Pixel coordinate grounding data:

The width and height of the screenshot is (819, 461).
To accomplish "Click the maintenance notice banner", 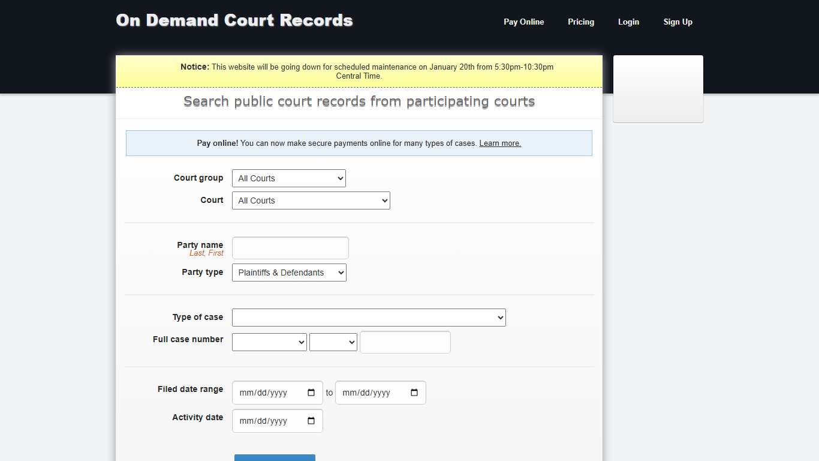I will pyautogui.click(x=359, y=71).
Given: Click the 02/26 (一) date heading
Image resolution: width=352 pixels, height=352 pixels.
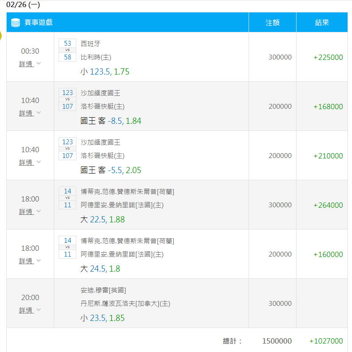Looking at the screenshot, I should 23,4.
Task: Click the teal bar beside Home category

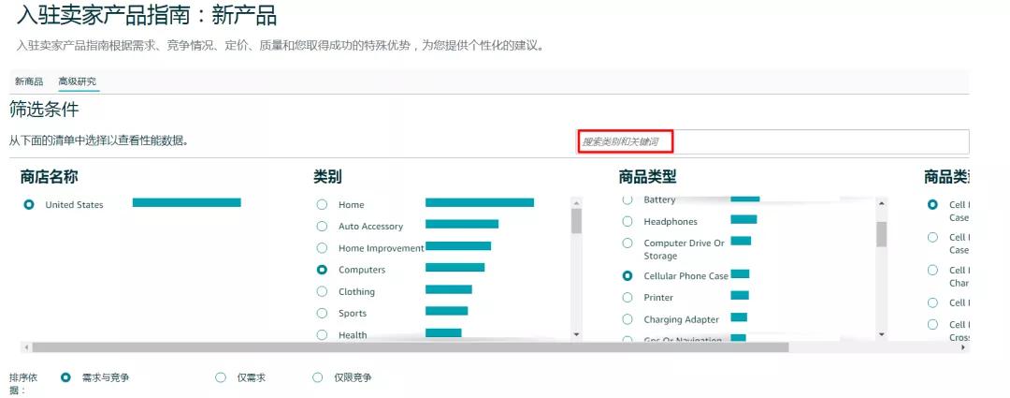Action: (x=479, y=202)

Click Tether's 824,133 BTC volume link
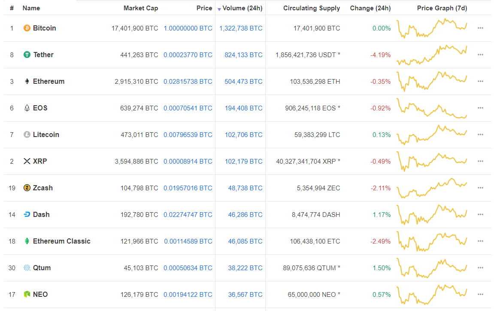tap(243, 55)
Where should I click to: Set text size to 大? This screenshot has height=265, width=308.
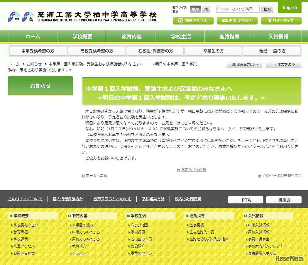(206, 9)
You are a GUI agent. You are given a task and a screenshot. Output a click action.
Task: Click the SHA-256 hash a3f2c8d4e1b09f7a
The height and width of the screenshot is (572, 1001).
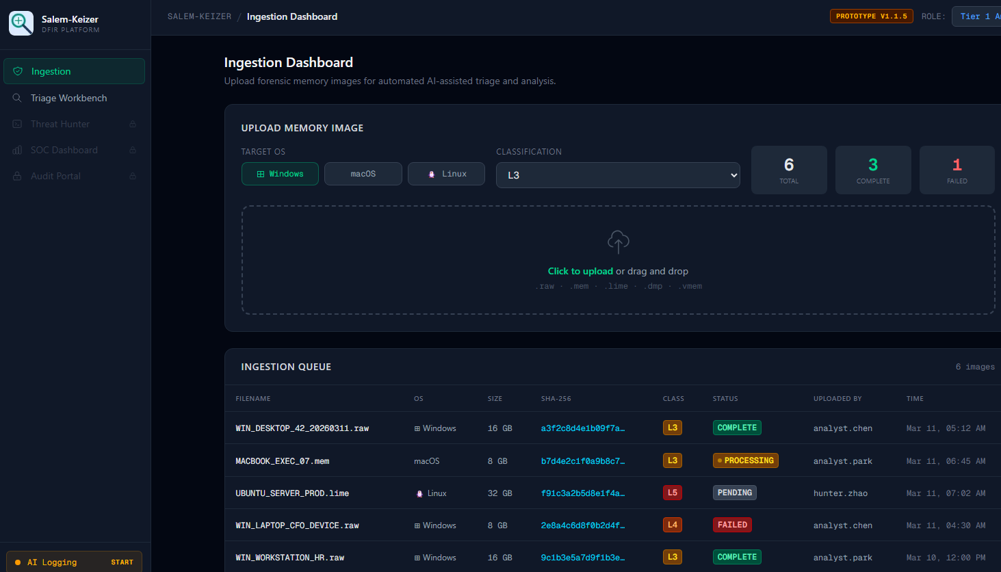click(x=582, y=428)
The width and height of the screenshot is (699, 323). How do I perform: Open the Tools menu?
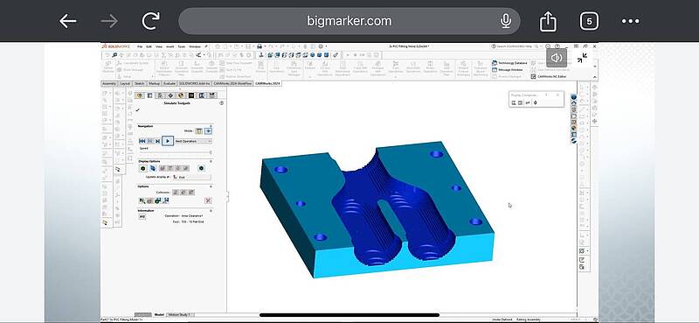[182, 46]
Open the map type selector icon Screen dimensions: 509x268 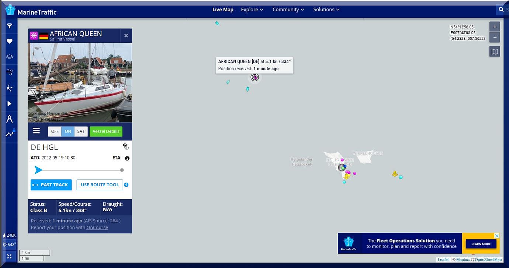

* * *

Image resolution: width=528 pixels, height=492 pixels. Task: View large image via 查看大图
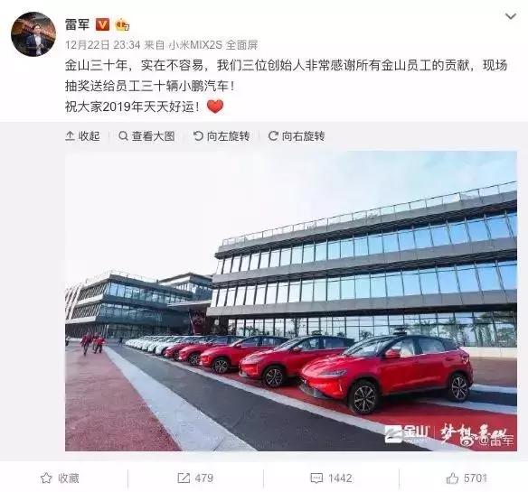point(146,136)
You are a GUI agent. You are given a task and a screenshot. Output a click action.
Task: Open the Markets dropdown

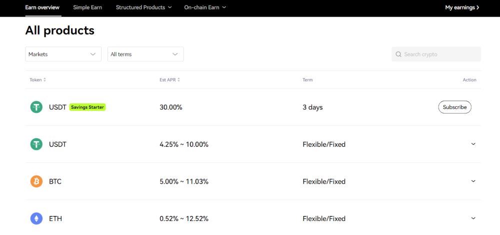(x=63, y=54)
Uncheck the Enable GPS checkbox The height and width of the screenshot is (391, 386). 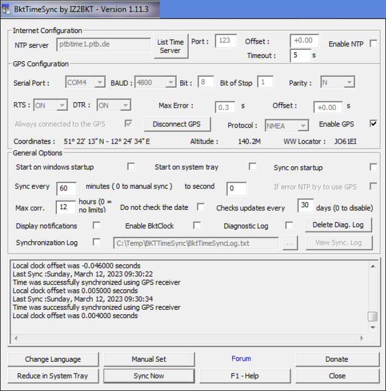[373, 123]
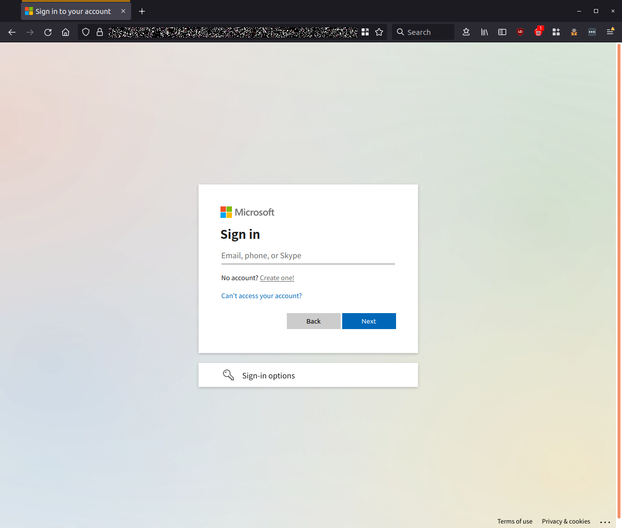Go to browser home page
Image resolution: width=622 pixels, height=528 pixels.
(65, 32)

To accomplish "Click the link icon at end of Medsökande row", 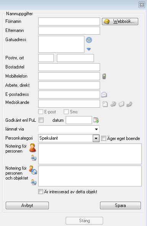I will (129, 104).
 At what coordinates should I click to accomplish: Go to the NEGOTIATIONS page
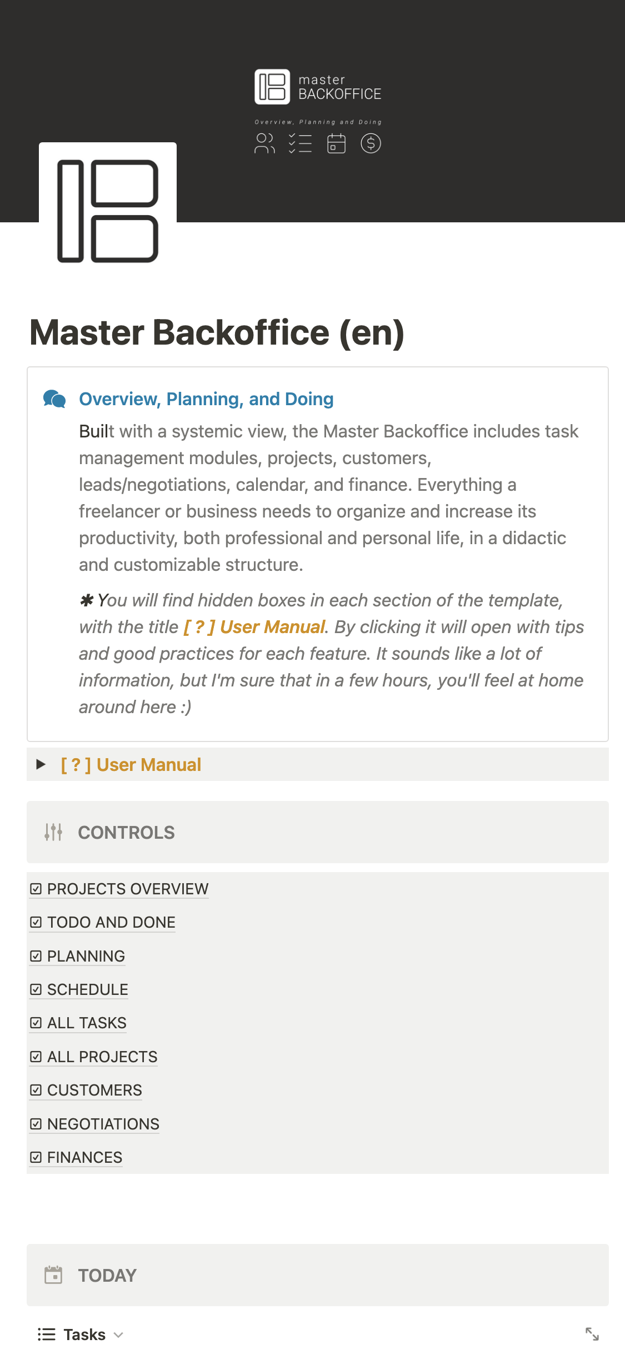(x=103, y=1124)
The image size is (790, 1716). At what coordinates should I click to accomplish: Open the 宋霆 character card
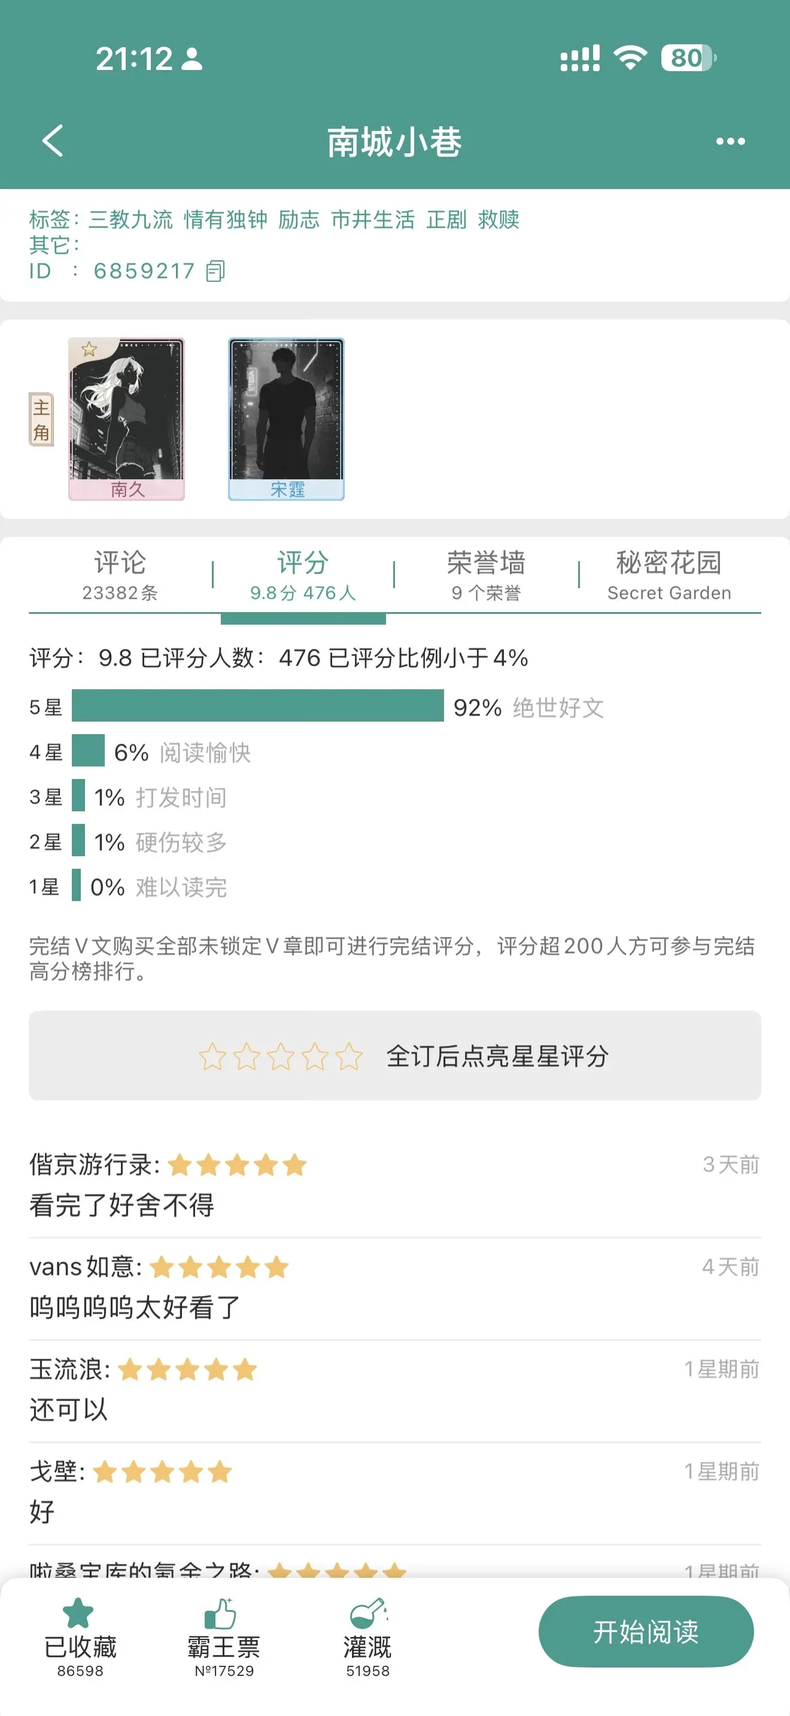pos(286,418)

Exercise prompt:
Above are the records; please give again, exactly and in full, only the lines that run from the line with "Image resolution: width=352" through the line with "Task: Click the SHA-256 hash a3f2c8d4e1b09f7a", with no pictures.

Exercise output:
Image resolution: width=352 pixels, height=352 pixels.
Looking at the screenshot, I should 23,4.
Task: Click the teal bar beside Home category

Action: (x=479, y=202)

Click Tether's 824,133 BTC volume link
tap(243, 55)
Where should I click to: Set text size to 大? This screenshot has height=265, width=308.
(206, 9)
You are a GUI agent. You are given a task and a screenshot. Output a click action.
Task: Click the SHA-256 hash a3f2c8d4e1b09f7a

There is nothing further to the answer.